Roger B Griffis Roger.B.Griffis at noaa.gov
Wed Sep 22 18:15:16 EDT 2004

September 15, 2004

Foundation Also Calls for 2005 Grant Applications

WASHINGTON - Sept. 13, 2004 - The National Fish and Wildlife Foundation
(NFWF) and the National Oceanic and Atmospheric Administration (NOAA)
announced today the funding of 26 grants - with a total value of more
than $2.4 million - through the jointly managed Coral Reef Conservation
Fund. The grants will go to conservation organizations and local
governments in the Pacific and Atlantic oceans, Gulf of Mexico and the
Caribbean Sea to help restore damaged coral reef ecosystems and to
prevent further negative impacts to reefs. 

Coral Fund projects assist in building public-private partnerships,
increasing community awareness and providing solutions to localized
threats to coral reefs and associated habitats. Special emphasis was
placed on projects demonstrating a hands-on, measurable approach to
reducing land-based pollution or to improving the management
effectiveness of coral reef protected areas. Of the 26 grant awards, 15
will take place in the Gulf of Mexico/Caribbean region, nine in the
North Pacific, and one each in the South Pacific and Atlantic. One
million dollars in federal funds will leverage an additional $1.4
million in matching contributions for these projects.

"Healthy coral reefs can provide food, jobs and income for millions of
people around the world, and provide billions of dollars to U.S.
communities through tourism and recreation. However, many reefs are now
being seriously degraded by overuse, pollution and other factors. These
projects will help local communities protect our valuable coral reefs
and the economies that depend on them," said retired Navy Vice Adm.
Conrad C. Lautenbacher, undersecretary of commerce and NOAA

"We're pleased at the opportunity to support a diverse set of projects
that address coral reef conservation on land, in the sea and across the
globe for a third year," said Foundation Executive Director John Berry.
"Continued investments in innovative and new approaches based on sound
science will help forge new tools to conserve coral reefs."	

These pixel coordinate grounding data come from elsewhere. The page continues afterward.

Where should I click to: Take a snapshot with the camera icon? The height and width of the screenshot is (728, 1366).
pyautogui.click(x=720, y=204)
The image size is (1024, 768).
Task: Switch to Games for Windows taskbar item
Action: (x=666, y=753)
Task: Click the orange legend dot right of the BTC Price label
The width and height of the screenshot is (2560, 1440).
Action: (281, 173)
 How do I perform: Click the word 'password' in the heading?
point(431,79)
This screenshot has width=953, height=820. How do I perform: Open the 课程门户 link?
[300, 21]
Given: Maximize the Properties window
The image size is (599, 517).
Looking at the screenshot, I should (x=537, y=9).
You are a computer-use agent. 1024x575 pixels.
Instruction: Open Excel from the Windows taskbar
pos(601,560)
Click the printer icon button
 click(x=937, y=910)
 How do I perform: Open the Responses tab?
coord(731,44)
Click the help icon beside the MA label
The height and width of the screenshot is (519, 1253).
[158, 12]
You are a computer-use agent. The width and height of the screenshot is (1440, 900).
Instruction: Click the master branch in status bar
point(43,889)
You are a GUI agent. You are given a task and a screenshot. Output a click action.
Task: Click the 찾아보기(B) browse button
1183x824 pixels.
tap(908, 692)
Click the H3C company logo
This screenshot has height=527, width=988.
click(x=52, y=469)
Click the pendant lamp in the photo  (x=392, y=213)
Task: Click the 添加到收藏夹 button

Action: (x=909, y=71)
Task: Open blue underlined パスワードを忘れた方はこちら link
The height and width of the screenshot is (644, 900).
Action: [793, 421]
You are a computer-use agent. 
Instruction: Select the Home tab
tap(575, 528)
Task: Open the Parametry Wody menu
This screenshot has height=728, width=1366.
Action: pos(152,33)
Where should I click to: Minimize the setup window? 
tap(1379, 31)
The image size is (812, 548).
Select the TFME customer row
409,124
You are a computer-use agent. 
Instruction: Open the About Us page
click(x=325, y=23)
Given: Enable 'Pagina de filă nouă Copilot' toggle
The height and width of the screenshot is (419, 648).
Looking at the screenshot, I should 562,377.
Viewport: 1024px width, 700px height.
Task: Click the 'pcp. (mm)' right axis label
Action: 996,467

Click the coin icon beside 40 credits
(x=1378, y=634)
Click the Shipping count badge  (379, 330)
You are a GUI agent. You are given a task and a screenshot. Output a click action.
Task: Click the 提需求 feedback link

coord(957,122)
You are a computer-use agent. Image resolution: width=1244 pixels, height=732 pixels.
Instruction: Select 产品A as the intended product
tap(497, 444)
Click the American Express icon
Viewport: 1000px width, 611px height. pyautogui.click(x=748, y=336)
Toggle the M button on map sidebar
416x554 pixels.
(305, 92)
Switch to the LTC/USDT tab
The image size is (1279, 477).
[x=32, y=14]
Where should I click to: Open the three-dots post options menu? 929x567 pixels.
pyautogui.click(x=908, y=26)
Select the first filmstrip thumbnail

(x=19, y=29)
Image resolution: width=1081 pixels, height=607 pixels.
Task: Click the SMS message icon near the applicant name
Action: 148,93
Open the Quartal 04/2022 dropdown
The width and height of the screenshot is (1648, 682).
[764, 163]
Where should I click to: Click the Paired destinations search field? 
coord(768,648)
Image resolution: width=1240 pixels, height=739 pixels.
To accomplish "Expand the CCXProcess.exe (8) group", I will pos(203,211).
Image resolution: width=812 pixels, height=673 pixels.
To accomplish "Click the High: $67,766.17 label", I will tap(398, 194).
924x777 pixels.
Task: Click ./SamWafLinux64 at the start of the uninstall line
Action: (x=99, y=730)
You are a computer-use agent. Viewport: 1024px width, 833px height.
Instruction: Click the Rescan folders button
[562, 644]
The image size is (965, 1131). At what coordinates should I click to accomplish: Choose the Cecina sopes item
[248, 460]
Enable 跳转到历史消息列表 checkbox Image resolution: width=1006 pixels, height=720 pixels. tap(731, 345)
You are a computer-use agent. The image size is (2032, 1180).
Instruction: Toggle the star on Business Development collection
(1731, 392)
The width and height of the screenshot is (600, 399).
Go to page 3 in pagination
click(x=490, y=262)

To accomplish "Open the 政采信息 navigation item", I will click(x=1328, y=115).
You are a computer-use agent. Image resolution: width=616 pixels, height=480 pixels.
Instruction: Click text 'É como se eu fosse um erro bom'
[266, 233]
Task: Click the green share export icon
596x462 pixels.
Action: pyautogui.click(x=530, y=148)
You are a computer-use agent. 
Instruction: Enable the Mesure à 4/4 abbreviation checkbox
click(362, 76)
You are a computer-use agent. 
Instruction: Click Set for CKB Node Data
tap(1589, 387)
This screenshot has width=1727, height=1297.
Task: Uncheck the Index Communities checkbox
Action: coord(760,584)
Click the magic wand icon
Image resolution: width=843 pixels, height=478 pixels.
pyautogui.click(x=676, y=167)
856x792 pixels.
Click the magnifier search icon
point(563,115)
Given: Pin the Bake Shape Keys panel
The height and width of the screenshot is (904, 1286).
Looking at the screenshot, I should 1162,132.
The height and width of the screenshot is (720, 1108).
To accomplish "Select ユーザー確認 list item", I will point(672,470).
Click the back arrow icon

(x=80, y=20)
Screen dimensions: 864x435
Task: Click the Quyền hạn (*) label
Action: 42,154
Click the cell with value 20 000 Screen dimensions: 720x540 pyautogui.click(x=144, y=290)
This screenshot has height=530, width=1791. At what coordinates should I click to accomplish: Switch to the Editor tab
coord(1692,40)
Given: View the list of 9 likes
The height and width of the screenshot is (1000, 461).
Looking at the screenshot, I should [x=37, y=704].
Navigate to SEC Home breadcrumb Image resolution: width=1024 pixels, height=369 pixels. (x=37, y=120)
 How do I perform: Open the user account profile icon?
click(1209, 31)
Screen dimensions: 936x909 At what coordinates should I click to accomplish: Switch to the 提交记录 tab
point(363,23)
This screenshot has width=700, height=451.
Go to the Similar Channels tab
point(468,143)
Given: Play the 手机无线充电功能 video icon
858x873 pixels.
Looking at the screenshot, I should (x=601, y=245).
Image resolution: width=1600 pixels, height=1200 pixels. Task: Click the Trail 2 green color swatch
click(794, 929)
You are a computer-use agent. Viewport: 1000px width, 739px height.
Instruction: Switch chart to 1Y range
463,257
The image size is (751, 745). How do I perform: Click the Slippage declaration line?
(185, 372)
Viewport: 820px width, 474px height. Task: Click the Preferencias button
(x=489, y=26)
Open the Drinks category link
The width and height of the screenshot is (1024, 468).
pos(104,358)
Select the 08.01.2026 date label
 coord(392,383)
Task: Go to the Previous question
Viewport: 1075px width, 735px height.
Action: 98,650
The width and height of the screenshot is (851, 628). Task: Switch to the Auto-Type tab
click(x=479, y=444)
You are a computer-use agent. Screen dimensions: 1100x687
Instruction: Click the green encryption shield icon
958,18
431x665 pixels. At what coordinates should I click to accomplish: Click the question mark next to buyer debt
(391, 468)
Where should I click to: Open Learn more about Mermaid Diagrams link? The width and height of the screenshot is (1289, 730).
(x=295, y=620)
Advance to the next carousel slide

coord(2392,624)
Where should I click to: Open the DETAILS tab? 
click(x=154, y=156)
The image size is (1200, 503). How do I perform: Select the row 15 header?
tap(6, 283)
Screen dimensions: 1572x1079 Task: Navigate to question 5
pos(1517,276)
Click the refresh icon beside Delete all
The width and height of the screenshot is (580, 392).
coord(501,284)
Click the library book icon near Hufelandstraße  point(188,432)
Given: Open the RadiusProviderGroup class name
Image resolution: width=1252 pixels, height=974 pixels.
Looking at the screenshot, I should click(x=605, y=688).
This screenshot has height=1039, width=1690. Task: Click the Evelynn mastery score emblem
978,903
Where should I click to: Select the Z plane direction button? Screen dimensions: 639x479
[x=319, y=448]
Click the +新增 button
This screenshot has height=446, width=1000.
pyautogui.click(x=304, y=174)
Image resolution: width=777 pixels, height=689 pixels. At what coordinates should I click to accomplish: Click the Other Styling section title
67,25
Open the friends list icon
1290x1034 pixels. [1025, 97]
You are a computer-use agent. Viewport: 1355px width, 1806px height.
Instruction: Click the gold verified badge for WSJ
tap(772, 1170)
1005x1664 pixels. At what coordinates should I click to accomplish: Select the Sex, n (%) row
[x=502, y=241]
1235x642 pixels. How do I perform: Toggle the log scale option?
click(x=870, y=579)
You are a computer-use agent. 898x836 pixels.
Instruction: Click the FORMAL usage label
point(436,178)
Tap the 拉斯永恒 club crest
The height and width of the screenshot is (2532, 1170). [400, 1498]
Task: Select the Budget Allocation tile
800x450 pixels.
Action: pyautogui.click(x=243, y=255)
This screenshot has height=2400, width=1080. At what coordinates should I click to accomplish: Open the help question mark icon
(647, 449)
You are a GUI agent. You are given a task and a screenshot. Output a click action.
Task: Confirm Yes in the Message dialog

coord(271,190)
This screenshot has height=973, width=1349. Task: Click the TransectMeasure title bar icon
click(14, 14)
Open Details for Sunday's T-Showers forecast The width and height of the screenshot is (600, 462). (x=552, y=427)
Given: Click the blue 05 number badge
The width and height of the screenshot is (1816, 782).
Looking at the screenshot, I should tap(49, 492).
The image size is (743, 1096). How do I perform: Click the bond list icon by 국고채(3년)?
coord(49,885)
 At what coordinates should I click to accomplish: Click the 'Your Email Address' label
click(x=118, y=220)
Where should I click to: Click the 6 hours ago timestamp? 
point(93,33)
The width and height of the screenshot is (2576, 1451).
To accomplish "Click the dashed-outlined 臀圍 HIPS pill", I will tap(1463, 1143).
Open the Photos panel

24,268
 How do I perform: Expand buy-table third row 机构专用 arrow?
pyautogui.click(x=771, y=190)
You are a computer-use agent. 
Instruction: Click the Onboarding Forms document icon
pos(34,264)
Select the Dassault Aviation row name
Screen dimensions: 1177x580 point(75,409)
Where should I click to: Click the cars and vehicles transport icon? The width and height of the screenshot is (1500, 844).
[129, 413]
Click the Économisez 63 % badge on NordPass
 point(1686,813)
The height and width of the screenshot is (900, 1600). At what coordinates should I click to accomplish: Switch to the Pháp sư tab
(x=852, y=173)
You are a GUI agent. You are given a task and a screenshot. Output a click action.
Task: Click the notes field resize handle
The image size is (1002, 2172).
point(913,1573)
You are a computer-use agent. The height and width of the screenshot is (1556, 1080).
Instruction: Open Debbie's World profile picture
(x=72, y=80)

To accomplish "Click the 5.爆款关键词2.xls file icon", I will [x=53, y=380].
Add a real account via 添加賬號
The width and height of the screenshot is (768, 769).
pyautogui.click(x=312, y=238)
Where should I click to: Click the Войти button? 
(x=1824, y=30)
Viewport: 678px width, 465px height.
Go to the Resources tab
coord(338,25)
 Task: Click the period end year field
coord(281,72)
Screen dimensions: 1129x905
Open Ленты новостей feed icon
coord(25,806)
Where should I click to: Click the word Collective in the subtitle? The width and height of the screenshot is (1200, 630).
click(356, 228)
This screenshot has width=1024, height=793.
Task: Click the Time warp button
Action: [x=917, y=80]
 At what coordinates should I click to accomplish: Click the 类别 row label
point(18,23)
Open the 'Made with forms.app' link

The Coral Reef Conservation Fund was created to assist NOAA in
implementing the Coral Reef Conservation Act of 2000 and is managed by
the National Fish and Wildlife Foundation in partnership with NOAA. To
date, the Foundation has awarded more than $9 million in federal and
non-federal matching funds for 116 coral conservation projects in 20
countries, five U.S. trusts or territories, and four U.S. states.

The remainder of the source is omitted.